Fig. 7: Inhibition of Drp1 or supplement with fumarate prolongs lifespan of mice with dilated cardiomyopathy.

a–c TEM analysis for left ventricles of hearts from WT, Sdhaf4 mutant mice, mutant mice with fumarate or Mdivi-1 supplement for 4 weeks, representative images (a, scale bar, 1 μm and 200 nm respectively), mitochondrial number per section (b, n = 3, P < 0.0001), average mitochondrial area (c, n = 293 for WT, n = 650 for mutants, n = 305 for fumarate, n = 230 for Mdivi-1, P < 0.0001). d Relative expression of hypertrophic and fibrotic-associated genes in left ventricle of hearts of mice (n = 8, P < 0.0001). e–j Heart function measurements of WT, Sdhaf4 mutants, Sdhaf4 mutant mice with fumarate or Mdivi-1 supplement for 4 weeks: EF (e, P < 0.0001, P = 0.012), corrected LV mass (f, P < 0.0001), LVID-s (g, P < 0.0001), FS (h, P < 0.0001), LVESV (i, P < 0.0001), and LVEDV (j, P < 0.0001, P = 0.011), n = 8. k Postnatal survival curve for WT (n = 25 for both sex), Sdhaf4 mutant mice (n = 60 for both sex), Sdhaf4 mutant mice with daily fumarate supplement (n = 18 for both sex) and Sdhaf4 mutant mice with daily Mdivi-1 supplement (n = 18 for both sex), P < 0.0001. Values are mean ± SEM, *P < 0.05, **P < 0.01. Statistical significance was determined by two-tailed Student’s t-test (b–j).

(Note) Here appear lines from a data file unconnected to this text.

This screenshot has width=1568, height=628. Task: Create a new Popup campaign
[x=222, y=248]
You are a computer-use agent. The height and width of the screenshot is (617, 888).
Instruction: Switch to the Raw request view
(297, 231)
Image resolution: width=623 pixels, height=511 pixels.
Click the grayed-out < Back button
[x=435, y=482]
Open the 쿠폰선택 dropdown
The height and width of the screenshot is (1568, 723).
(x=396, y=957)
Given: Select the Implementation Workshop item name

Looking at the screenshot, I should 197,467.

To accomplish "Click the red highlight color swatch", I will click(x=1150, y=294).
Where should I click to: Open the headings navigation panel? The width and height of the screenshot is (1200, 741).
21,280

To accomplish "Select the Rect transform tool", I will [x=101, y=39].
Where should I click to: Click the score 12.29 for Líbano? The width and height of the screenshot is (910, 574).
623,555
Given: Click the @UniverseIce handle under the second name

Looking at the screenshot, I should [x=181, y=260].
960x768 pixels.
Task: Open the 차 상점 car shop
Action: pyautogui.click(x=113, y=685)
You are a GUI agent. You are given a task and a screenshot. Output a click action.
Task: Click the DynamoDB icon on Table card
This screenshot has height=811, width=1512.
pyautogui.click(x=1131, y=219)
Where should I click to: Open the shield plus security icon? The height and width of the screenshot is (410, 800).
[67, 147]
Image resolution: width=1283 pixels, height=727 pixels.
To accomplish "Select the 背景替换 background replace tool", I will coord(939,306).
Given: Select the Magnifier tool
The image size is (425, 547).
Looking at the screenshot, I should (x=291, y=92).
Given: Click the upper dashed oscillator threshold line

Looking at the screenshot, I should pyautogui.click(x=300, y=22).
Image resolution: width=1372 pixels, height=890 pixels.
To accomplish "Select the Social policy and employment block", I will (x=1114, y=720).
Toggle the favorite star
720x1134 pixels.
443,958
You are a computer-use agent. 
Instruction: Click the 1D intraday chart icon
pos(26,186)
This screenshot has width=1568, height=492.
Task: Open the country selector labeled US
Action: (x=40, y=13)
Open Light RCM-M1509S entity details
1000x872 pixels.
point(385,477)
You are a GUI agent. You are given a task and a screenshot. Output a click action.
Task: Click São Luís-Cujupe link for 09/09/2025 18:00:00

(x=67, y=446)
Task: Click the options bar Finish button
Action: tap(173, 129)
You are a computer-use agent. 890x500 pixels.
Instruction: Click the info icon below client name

Log-rank Mantel-Cox testing was performed for survival analysis (k). Source data are provided in Source Data file. EF ejection fraction, LV left ventricular, LVID-s left ventricular internal dimension end-systolic, FS fraction shortening, LVESV left ventricular end-systolic volume, LVEDV left ventricular end- systolic volume.